### [WORK REQUEST]
Of the entries below, restate word for word only the section that runs from the line with "Image resolution: width=310" to the line with "Click the Baidu", counting both ends.

### [DATA RECORDS]

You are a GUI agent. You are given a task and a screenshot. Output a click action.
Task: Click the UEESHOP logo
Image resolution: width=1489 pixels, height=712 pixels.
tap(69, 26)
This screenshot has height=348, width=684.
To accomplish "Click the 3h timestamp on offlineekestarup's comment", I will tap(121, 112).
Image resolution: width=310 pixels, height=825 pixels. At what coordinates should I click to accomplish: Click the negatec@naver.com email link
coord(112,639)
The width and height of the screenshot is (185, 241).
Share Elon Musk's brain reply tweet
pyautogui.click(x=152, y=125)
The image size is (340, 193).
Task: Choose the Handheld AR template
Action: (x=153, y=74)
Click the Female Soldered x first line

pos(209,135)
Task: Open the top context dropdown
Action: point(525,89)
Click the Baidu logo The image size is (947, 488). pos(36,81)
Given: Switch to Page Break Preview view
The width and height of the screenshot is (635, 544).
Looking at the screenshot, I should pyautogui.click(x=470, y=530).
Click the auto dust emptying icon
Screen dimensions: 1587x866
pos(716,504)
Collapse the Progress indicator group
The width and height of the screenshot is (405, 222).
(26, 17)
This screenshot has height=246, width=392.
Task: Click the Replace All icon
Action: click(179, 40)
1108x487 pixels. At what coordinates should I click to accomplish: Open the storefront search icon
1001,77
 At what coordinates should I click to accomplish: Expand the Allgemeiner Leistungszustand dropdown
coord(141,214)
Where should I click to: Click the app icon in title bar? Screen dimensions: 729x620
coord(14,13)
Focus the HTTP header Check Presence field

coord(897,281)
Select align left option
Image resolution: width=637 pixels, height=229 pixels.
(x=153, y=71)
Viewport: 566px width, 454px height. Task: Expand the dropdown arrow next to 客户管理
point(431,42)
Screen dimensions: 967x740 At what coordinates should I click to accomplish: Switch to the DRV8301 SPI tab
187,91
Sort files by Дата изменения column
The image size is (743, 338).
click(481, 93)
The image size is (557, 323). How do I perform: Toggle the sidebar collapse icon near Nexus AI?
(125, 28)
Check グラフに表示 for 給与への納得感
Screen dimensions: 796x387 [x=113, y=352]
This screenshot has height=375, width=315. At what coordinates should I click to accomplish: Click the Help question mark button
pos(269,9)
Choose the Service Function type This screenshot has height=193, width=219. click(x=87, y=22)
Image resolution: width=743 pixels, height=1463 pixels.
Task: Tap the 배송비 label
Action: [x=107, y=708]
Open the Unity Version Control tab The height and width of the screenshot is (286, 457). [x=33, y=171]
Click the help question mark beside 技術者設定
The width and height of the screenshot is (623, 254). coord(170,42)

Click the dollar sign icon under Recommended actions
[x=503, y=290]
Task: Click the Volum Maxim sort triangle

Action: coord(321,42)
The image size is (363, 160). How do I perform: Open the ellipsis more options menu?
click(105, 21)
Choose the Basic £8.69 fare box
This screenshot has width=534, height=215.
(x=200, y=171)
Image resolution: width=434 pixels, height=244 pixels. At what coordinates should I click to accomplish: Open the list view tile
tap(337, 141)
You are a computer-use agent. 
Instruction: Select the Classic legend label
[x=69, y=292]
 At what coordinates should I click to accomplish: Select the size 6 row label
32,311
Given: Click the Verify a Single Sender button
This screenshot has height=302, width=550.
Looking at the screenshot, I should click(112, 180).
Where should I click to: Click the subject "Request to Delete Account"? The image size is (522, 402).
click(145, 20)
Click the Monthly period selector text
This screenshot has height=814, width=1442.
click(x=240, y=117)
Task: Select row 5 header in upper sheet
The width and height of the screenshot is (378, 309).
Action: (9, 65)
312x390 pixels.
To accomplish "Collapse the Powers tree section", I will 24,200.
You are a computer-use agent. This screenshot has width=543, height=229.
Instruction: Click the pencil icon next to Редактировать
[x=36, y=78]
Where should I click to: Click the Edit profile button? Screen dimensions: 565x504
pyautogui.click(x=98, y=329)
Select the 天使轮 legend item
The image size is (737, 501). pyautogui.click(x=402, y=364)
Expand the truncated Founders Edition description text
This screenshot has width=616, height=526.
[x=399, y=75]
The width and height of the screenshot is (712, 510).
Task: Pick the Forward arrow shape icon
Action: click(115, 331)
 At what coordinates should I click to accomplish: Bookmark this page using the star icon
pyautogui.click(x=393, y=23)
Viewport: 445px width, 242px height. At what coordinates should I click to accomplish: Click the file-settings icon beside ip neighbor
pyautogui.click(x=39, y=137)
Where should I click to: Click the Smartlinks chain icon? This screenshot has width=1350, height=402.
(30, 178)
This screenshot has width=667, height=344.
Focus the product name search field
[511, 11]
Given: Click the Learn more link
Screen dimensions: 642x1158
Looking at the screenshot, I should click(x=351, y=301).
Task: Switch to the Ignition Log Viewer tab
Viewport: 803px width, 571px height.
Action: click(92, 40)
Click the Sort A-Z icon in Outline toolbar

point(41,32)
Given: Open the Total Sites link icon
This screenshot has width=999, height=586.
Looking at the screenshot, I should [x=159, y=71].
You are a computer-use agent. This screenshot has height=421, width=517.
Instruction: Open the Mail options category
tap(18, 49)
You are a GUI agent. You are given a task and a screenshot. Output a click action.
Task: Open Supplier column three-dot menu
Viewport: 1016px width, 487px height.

### [EXERCISE OUTPUT]
Image resolution: width=310 pixels, height=825 pixels. At what coordinates should I click to accomplish: Click the negatec@naver.com email link
coord(112,639)
The width and height of the screenshot is (185, 241).
Share Elon Musk's brain reply tweet
pyautogui.click(x=152, y=125)
The image size is (340, 193).
Task: Choose the Handheld AR template
Action: (x=153, y=74)
Click the Female Soldered x first line

pos(209,135)
Task: Open the top context dropdown
Action: point(525,89)
Click the Baidu logo The image size is (947, 488). pos(36,81)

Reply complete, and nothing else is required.